Please reproduce, exactly and with nothing added, the line containing "회사소개 (250, 2487)" and every line after it to the end of the records.

## Input material
——————————
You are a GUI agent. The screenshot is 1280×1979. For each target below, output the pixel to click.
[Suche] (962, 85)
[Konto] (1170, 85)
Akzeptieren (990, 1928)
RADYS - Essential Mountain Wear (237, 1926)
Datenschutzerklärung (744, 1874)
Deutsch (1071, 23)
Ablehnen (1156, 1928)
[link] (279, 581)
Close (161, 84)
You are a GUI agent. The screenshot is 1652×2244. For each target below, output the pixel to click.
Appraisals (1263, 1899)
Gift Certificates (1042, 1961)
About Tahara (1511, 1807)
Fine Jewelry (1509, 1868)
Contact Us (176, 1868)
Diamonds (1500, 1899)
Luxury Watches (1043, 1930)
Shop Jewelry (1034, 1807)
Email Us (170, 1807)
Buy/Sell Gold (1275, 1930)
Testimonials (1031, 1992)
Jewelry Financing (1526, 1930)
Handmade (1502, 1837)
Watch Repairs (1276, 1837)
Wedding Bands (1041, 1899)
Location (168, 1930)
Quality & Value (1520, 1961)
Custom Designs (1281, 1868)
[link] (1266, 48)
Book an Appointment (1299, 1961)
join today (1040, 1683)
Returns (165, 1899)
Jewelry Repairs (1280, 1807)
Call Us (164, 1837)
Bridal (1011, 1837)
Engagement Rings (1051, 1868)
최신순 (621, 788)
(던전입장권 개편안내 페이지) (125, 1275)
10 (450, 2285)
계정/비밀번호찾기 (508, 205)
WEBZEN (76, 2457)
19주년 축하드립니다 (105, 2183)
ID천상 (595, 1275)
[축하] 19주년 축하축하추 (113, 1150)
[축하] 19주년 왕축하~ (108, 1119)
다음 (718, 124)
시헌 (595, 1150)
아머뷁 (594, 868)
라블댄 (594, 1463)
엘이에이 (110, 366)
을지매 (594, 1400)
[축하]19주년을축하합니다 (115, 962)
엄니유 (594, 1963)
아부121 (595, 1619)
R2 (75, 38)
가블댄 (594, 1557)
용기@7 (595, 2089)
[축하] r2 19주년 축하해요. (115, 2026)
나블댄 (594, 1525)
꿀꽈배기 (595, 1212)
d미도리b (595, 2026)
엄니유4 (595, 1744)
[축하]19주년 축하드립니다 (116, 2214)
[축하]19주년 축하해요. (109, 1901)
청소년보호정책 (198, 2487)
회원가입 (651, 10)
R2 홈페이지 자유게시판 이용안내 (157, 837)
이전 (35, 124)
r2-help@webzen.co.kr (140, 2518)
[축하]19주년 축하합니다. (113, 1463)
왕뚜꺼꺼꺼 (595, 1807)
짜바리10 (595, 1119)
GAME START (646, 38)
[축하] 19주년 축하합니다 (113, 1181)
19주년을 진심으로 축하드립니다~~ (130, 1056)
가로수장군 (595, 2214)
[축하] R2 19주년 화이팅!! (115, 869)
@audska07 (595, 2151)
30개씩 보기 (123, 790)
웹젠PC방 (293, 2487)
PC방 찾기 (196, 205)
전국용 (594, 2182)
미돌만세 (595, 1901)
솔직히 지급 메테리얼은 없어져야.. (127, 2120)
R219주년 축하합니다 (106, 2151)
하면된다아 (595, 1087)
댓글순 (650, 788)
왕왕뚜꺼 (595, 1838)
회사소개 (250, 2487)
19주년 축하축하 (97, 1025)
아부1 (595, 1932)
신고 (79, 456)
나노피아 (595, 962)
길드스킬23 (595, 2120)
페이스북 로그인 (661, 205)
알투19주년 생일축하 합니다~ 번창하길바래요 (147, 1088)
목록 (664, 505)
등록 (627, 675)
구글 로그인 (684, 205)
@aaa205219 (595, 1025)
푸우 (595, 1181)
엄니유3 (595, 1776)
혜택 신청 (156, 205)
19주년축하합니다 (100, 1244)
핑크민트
——————————
## Reply to the exercise
회사소개 (250, 2487)
19주년 축하축하 (97, 1025)
아부1 (595, 1932)
신고 (79, 456)
나노피아 (595, 962)
길드스킬23 (595, 2120)
페이스북 로그인 (661, 205)
알투19주년 생일축하 합니다~ 번창하길바래요 (147, 1088)
목록 (664, 505)
등록 (627, 675)
구글 로그인 (684, 205)
@aaa205219 (595, 1025)
푸우 (595, 1181)
엄니유3 (595, 1776)
혜택 신청 (156, 205)
19주년축하합니다 (100, 1244)
핑크민트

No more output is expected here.